There were also problems with the couple of extension commands I did implement. Namely I wanted a way to require authorization, so I implemented the AUTHINFO command, as described in the “Common NNTP Extensions” RFC. Apparently I’m the only one reading from that document.

The way AUTHINFO works is the client can issue commands like it normally would, but at any time the server can kick back a response that essentially says “Sorry, you have to authenticate before you do that.” At that point the client gives a username and password, the server authenticates it, and the client goes on its merry way. That’s the way it supposed to work anyway.
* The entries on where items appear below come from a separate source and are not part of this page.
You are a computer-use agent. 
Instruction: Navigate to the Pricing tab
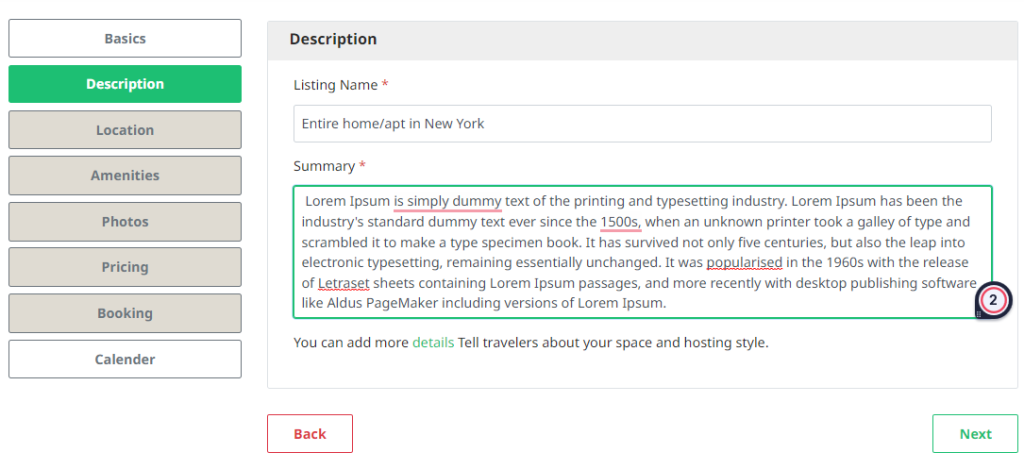(x=125, y=267)
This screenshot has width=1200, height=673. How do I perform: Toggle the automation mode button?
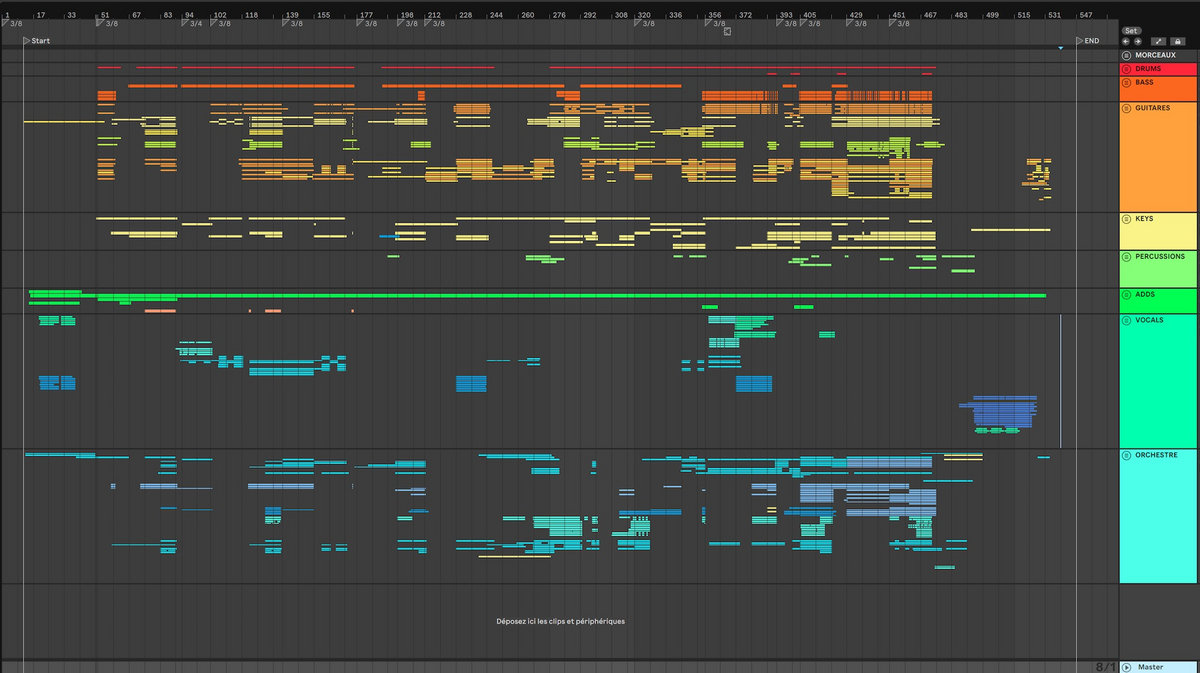point(1160,41)
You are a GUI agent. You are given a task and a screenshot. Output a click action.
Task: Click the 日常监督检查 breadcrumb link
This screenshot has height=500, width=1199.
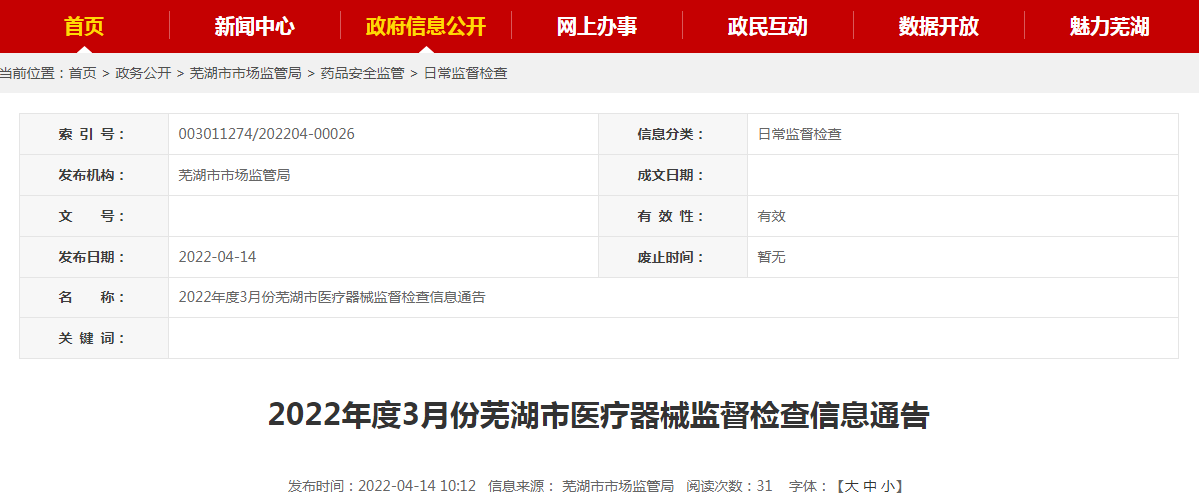[x=465, y=73]
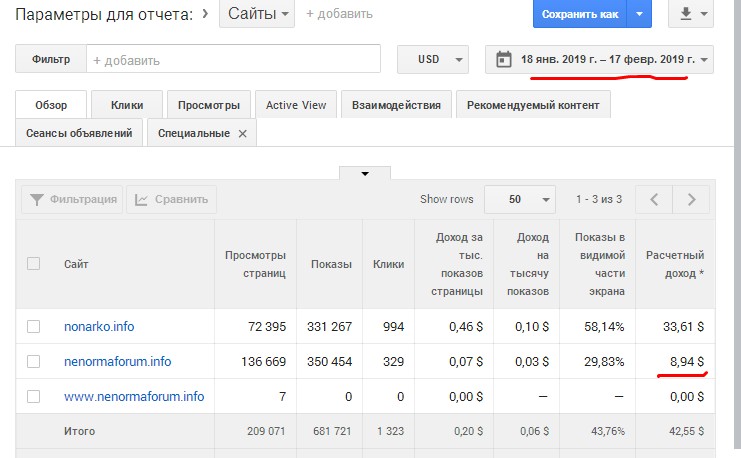
Task: Tick the checkbox for nenormaforum.info row
Action: [x=34, y=361]
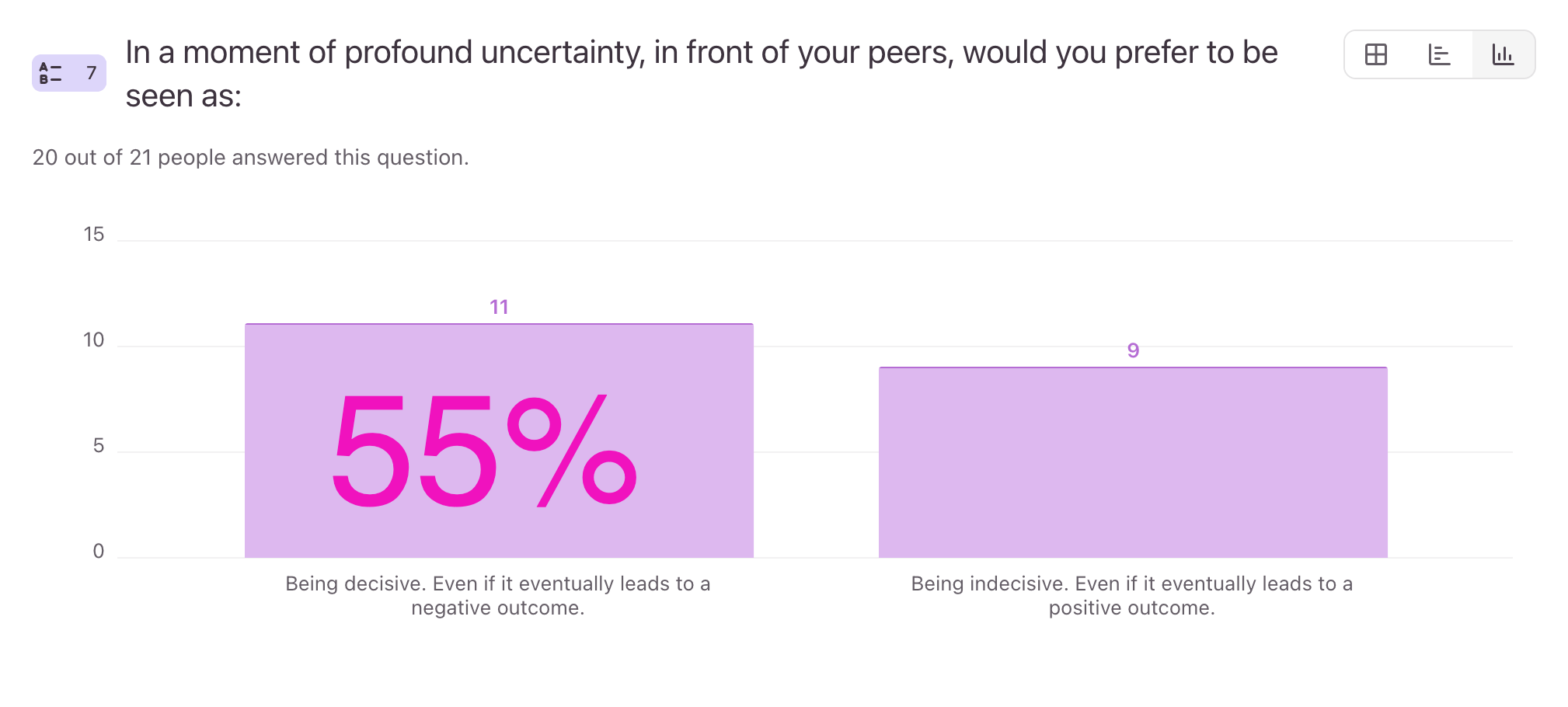Select horizontal bar chart view icon
This screenshot has height=707, width=1568.
(1439, 54)
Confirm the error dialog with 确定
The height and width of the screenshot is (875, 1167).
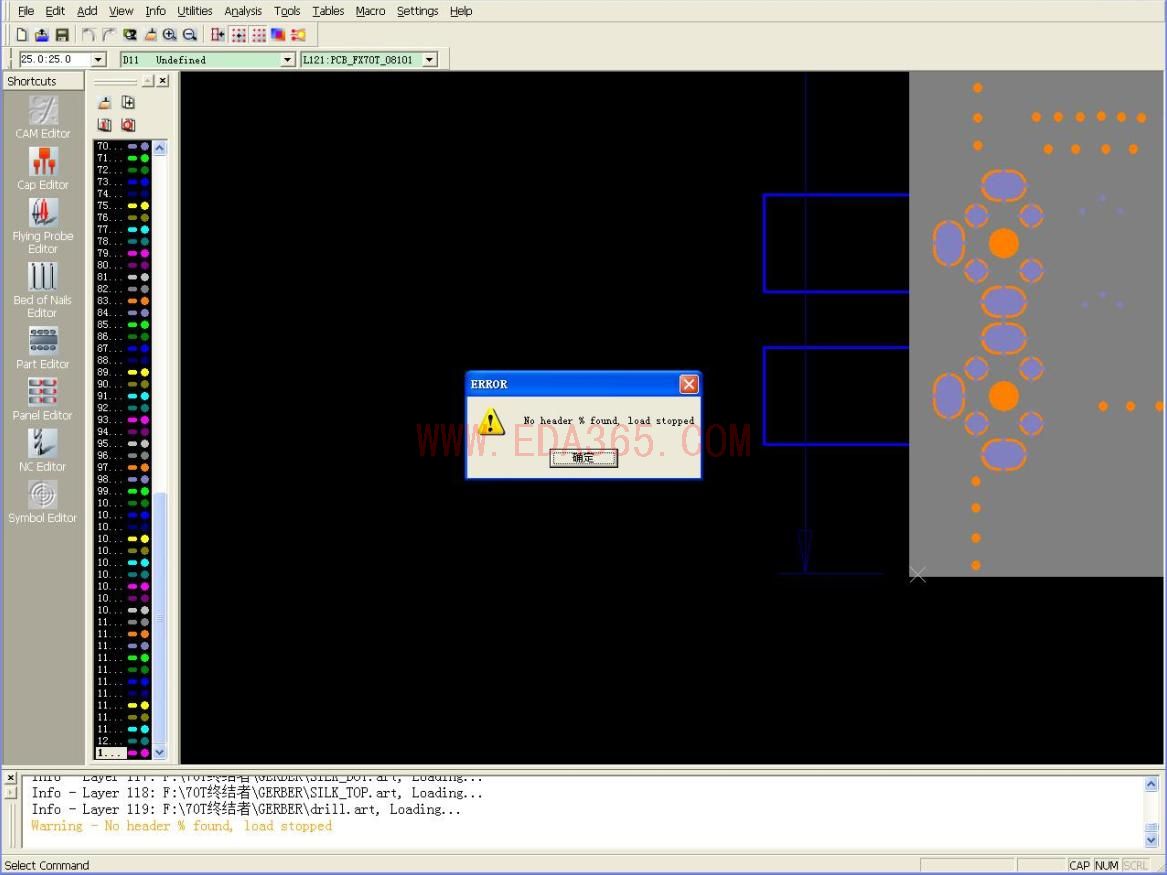point(583,458)
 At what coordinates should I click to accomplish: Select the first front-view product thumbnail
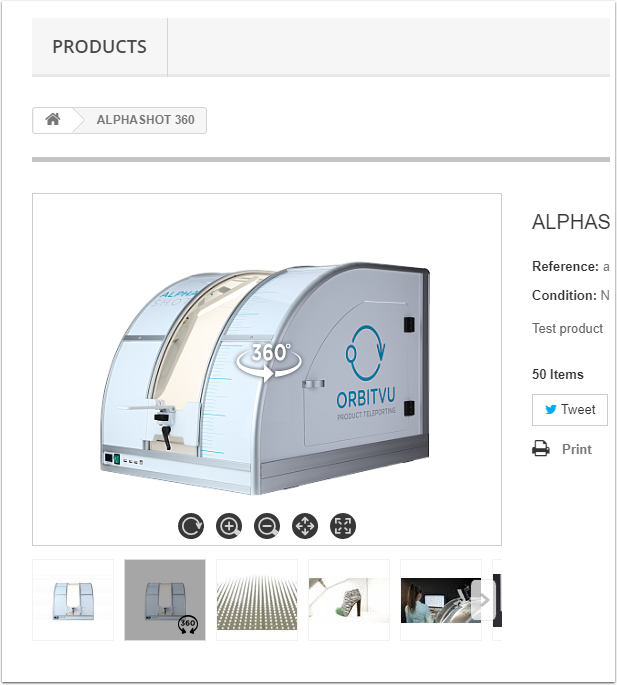tap(73, 600)
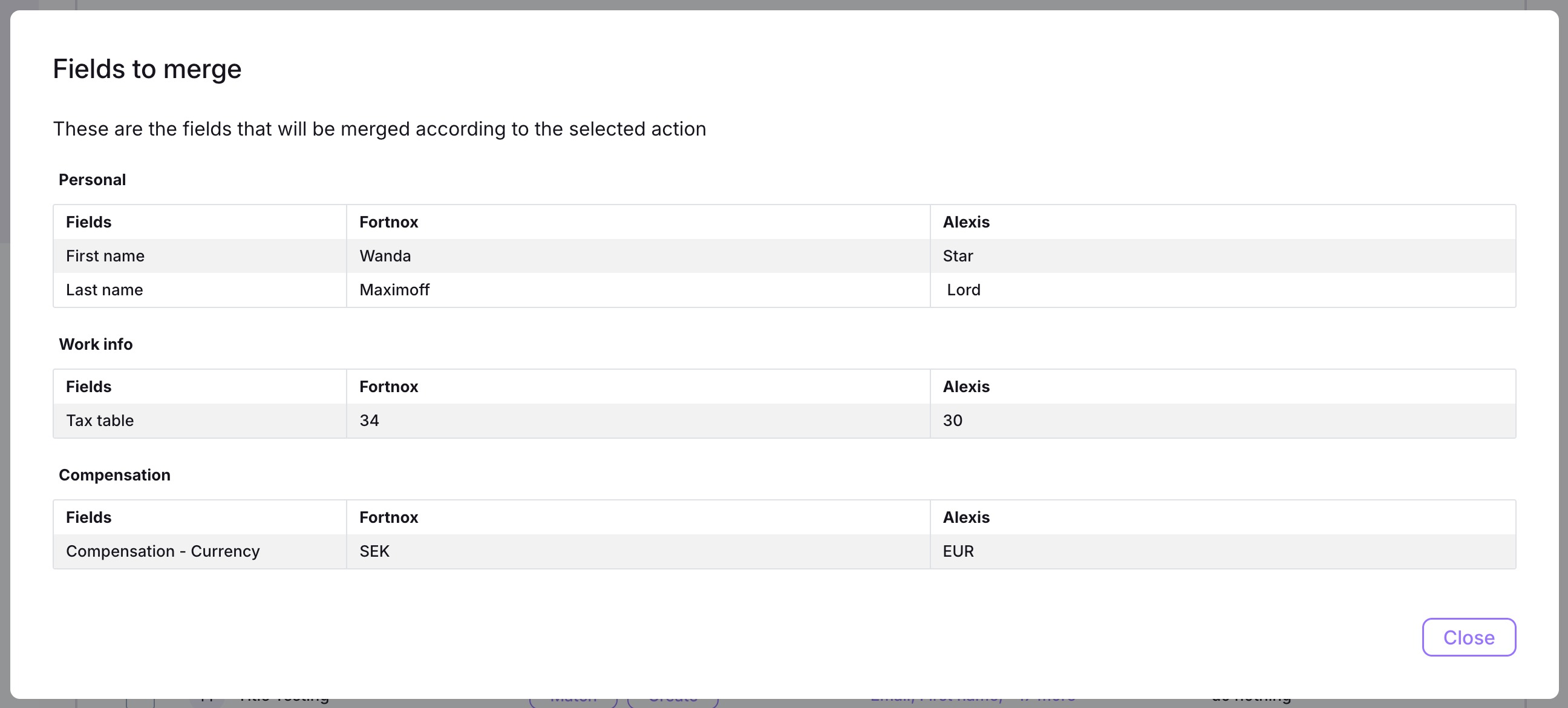The width and height of the screenshot is (1568, 708).
Task: Select the Compensation section heading
Action: [114, 475]
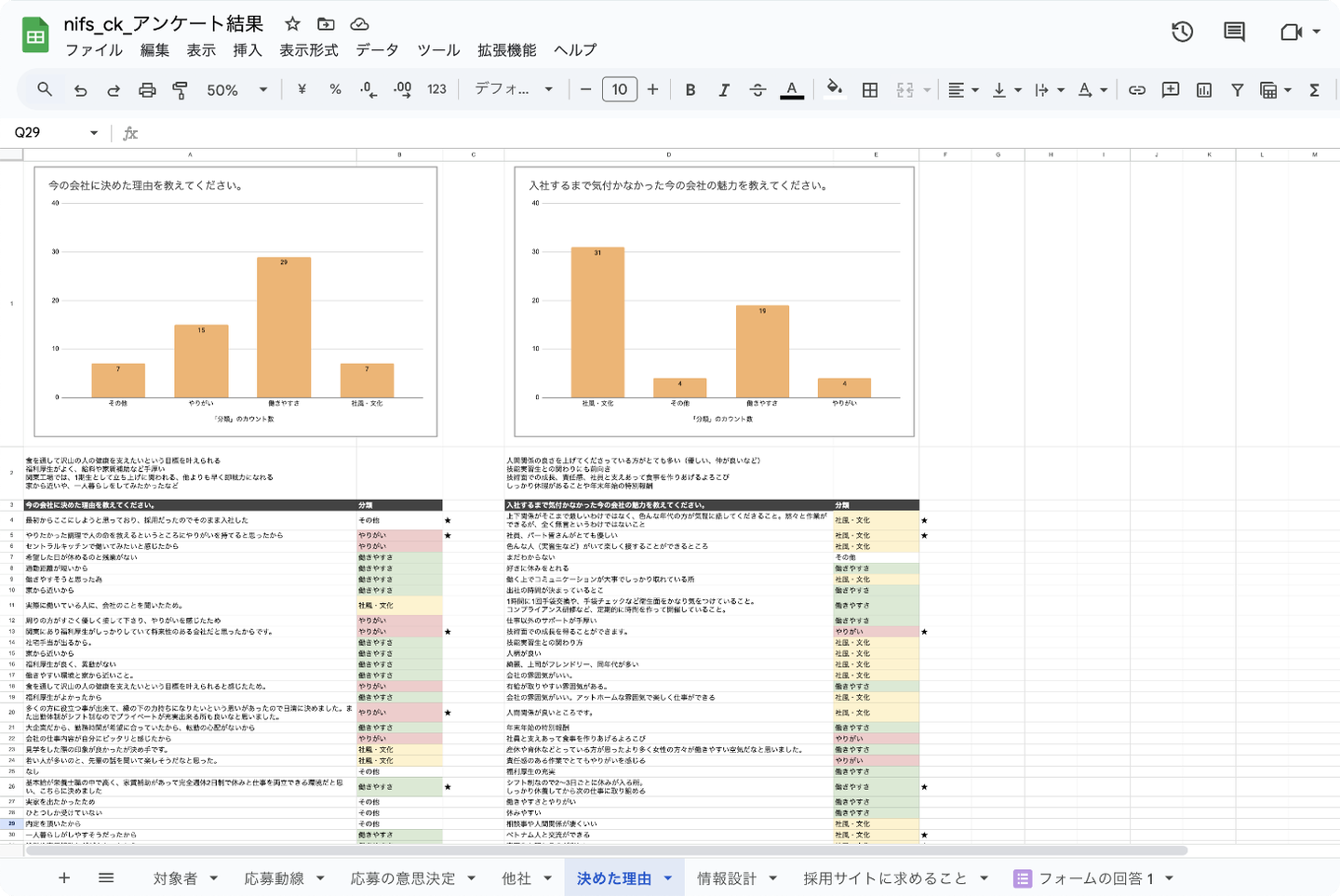The width and height of the screenshot is (1340, 896).
Task: Insert a link with the link icon
Action: (x=1136, y=90)
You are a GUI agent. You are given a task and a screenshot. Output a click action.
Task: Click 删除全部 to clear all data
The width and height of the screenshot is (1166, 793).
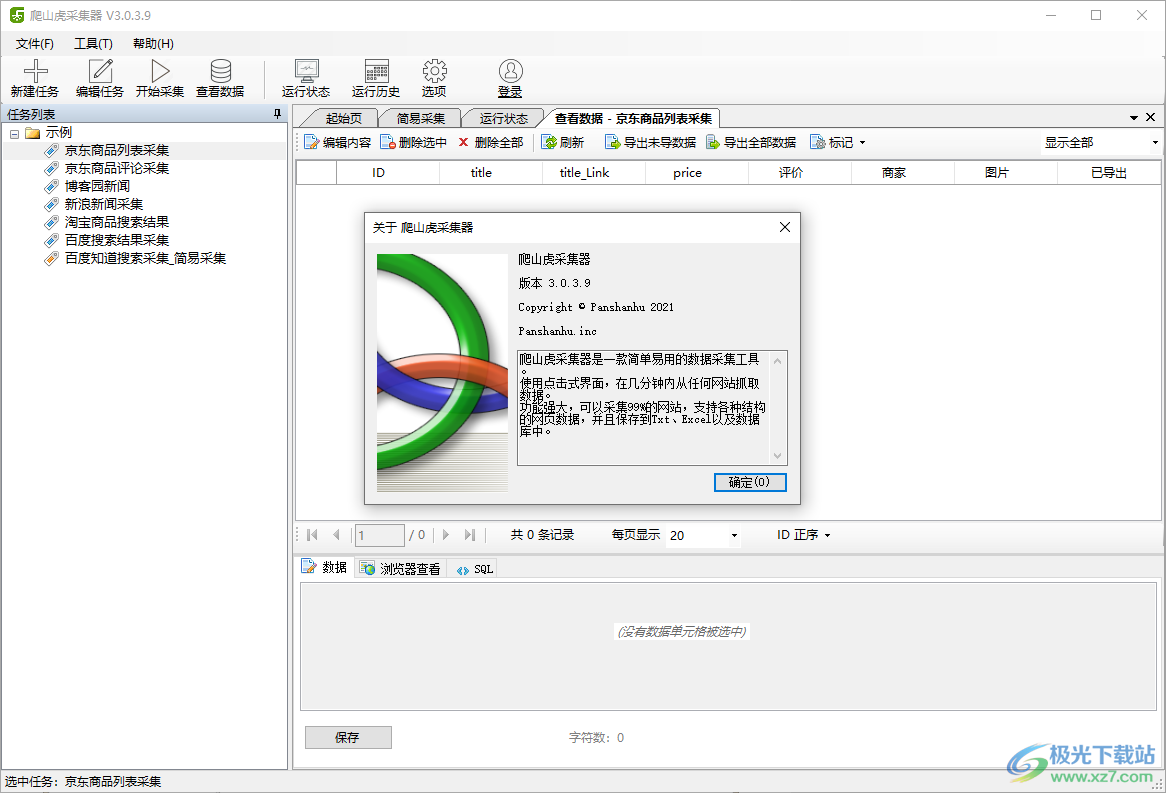coord(492,141)
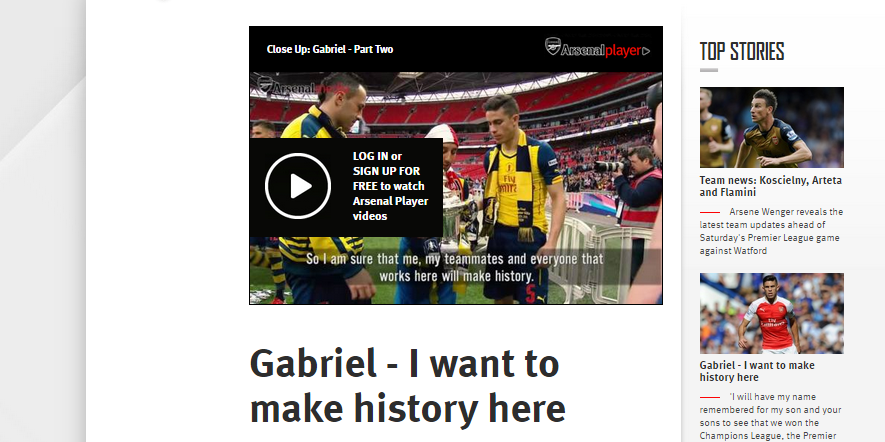Click the Gabriel story summary about Champions League
885x442 pixels.
(771, 416)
Unison, on the other hand, wants to start shoving AUTHINFO commands at the server at random intervals. This is contrary to the RFC that says the client should never initiate authentications, but only provide it when requested. The RFC also says that if the client offers AUTHINFO commands when not requested, the server is supposed to reject them. Foolishly believing the spec, that’s how I implemented The Wombat. Well, if you ever turn Unison down, you hurt its little feelings and it starts talking about you behind your back to the user. Stuff like: “the server doesn’t like you anymore. It rejected your username and password.” Unfortunately, the RFC doesn’t have a response for “you dumb client, you’re already logged in as that user!” Of course, I ended up modifying The Wombat to accommodate Unison’s pushy style of authentication.

So at the end of the day I have a fully implemented NNTP server, with respect to RFC 977, and no reader will work with it. I guess I have some work to do.